Пользуясь тем, что оказался в центре города, Ростислав зашел в ювелирную лавку, попросив оценить сапфир – тот, что еще не был продан. Ювелир, худой старик-индус, долго разглядывал камень, назвал цену, оказавшуюся даже выше, чем предполагал капитан, а затем, не выдержав, спросил, откуда этот камень у уважаемого гостя. Конечно, он, ювелир, понимает всю бестактность вопроса, но дело в том, что камень необычный. Сам по себе он очень хорош – цейлонский, сильного и чистого цвета и неплохой огранки, но еще более любопытна его история. Таких сапфиров было сто.

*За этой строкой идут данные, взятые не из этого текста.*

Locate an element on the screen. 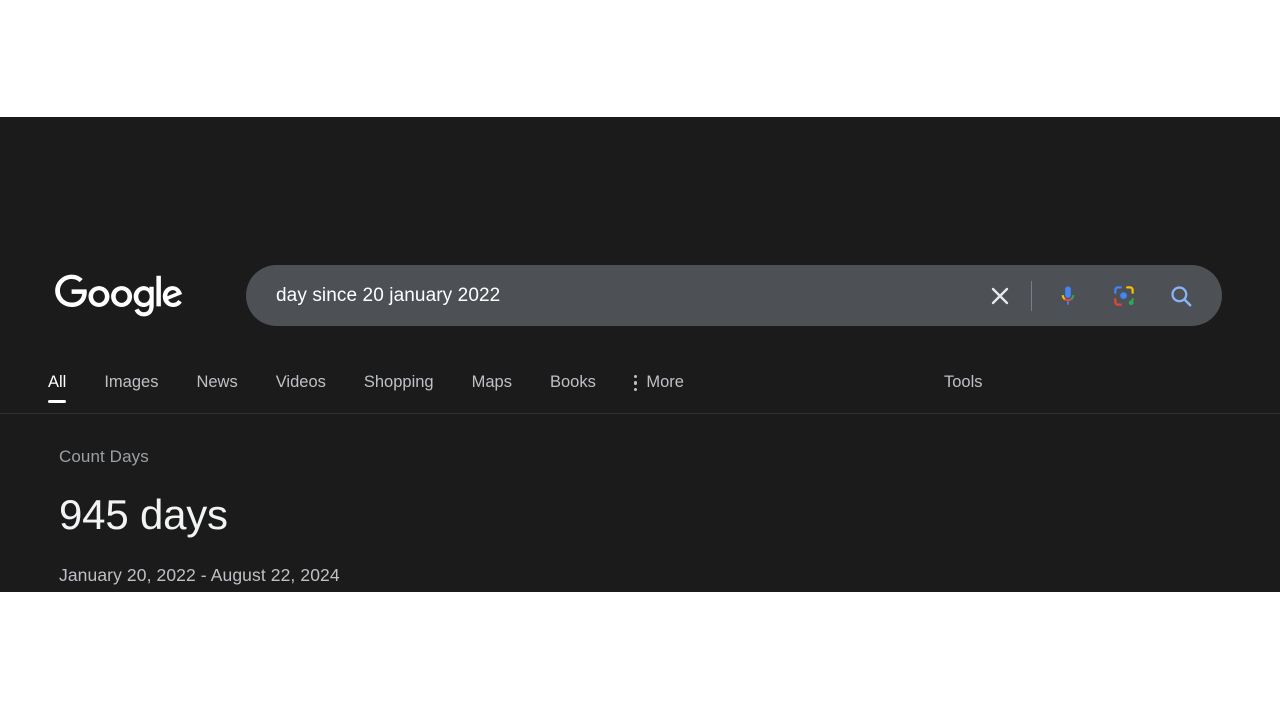 This screenshot has width=1280, height=720. search-divider is located at coordinates (1032, 296).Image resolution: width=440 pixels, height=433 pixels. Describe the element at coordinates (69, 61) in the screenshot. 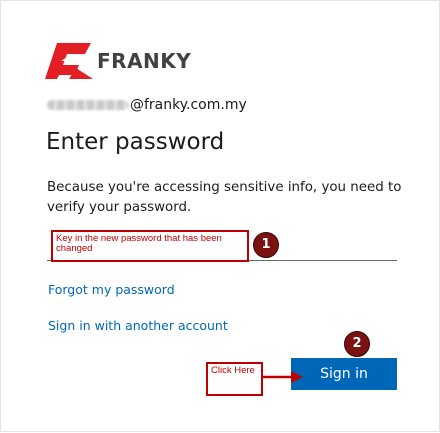

I see `franky-logo-mark-icon` at that location.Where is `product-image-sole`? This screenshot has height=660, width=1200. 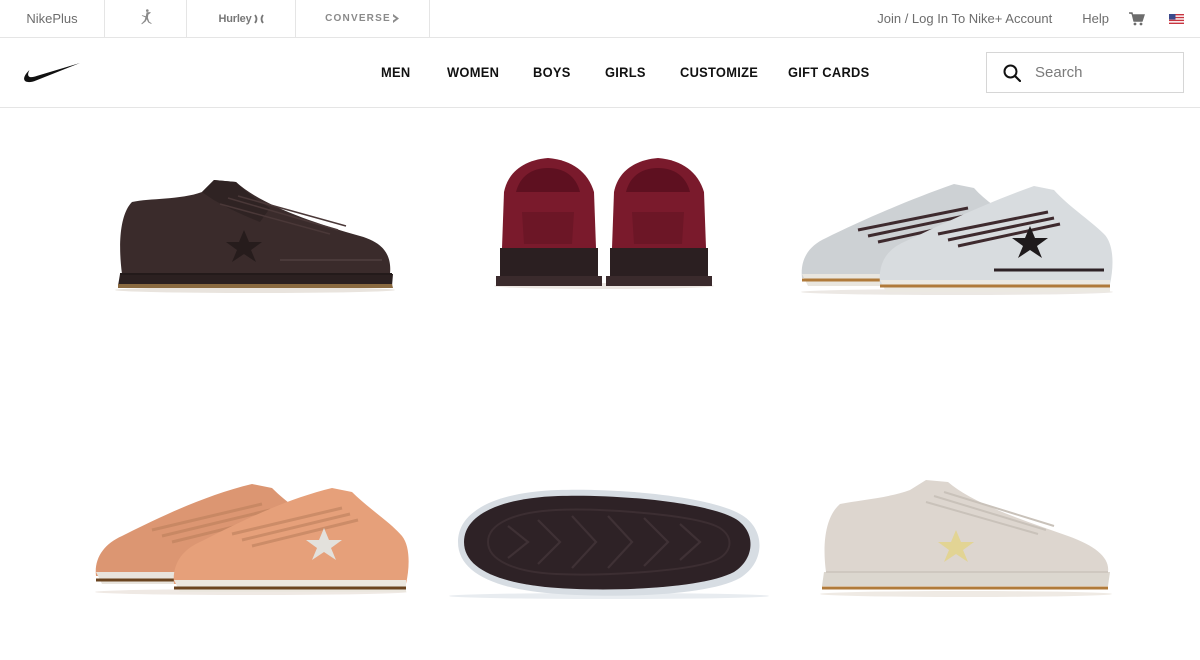 product-image-sole is located at coordinates (609, 544).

Более трехсот лет назад они были специально собраны для того, чтобы один из императоров-Моголов мог заплатить выкуп за своего сына, попавшего в плен к северным варварам. Эти сапфиры получили название «Камней Спасения».
Капитан ограничился тем, что сообщил старику часть правды – он привез камень из Тибета. Сапфир же продавать не стал – деньги еще оставались, а кроме того, судьбу последнего камня должен решать не только он, но и краснопузый Степа.

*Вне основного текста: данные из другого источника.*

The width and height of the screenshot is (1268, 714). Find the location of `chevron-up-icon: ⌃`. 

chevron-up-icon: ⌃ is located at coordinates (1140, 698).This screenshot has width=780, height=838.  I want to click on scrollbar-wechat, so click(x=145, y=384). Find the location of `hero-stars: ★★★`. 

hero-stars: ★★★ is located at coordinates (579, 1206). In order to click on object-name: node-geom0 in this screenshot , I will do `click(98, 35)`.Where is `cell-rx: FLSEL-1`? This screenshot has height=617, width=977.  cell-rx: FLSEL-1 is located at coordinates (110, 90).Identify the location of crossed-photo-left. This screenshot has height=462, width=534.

Косухин заявился в их маленькую квартирку поздним вечером возбужденный и несколько помятый. Как оказалось, неугомонный большевик побывал на огромном митинге, собранном Индийским Конгрессом. Народу там была тьма-тьмущая, вдобавок под конец вмешалась полиция, устроив давку, в которой Степе и досталось. Но на подобные мелочи Косухин не обращал внимания. Сегодня он, наконец, увидел того самого Ганди, о котором столько говорили, называя «Махатмой» и считая чуть ли не Карлом Марксом. О самом Ганди Степа запомнил лишь, что тот был худ и имел большие оттопыренные уши. Вождь говорил на хинди, и Косухин сообразил лишь, что речь шла о каком-то «сварадже». Но заинтересовал Степу не «сварадж», а то, как тысячи индусов смотрели на неказистого смуглого человека с бритой головой, одетого в какое-то подобие старого одеяла. Так на его памяти не смотрели ни на кого – ни на товарища Троцкого, ни даже на самого Вождя. И Косухин подумалось, какая польза была бы Революции, призови этот ушастый не к какому-то «свараджу», а к ясному и недвусмысленному вооруженному восстанию.